7. Cohort Profile Scripts

Dependencies: These scripts require the populated deidentified OMOP tables generated from the sequence of running scripts 1-5:

  • 01_CURE_ID_Cohort.sql

  • 02_CURE_ID_All_Tables.sql

  • 03_CURE_ID_replace_rare_conditions_with_parents.sql

  • 04_DE_ID_CDM_Table_ddl.sql

  • 05_DE_ID_script.sql

    07-A – Condition Profile

    Filename: 07_A_condition_profile.sql

    Purpose: Generate a profile of condition prevalence in the final cohort.

    Description: Condition counts are calculated per patient and are aggregated by parent concepts for each condition concept present in the final OMOP Condition Occurrence table.
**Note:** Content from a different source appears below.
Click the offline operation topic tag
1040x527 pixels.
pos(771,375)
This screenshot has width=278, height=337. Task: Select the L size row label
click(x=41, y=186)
    07-B – Measurement Profile

    Filename: 07_B_measurement_profile.sql

    Purpose: Generate a profile of measurement prevalence in the final cohort.
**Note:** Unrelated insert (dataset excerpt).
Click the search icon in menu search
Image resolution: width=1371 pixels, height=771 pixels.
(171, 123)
    Description: Measurement counts are calculated per patient and are aggregated by parent concepts for each measurement concept present in the final OMOP Measurement table.

    07-C – Drug Exposure Profile

    Filename: 07_C_drug_exposure_profile.sql

    Purpose: Generate a profile of drug prevalence in the final cohort.

    Description: Drug counts are calculated per patient and are aggregated by ingredient for each drug concept present in the final OMOP Drug Exposure table.

    07-D – Unmapped Drugs Profile

    Filename: 07_D_review_unmapped_drugs.sql

    Purpose: Generate a profile of drugs that are not mapped to drug_concept_ids in the final cohort.

    Description: This file filters drugs that were unsuccessfully mapped to a drug_concept_id when running the 02_CURE_ID_All_Tables.sql script. Drug source values for which the drug_concept_id is “0” and have at least 20 instances in the final cohort are aggregated for manual review. ** Drug source values can contain PHI. Please review the output for PHI before sharing.

    07-E – Device Profile

    Filename: 07_E_device_profile.sql

    Purpose: Generate a profile of device prevalence in the final cohort.

    Description: Device counts are calculated per patient and are aggregated by parent concepts for each device concept present in the final OMOP Device Exposure table.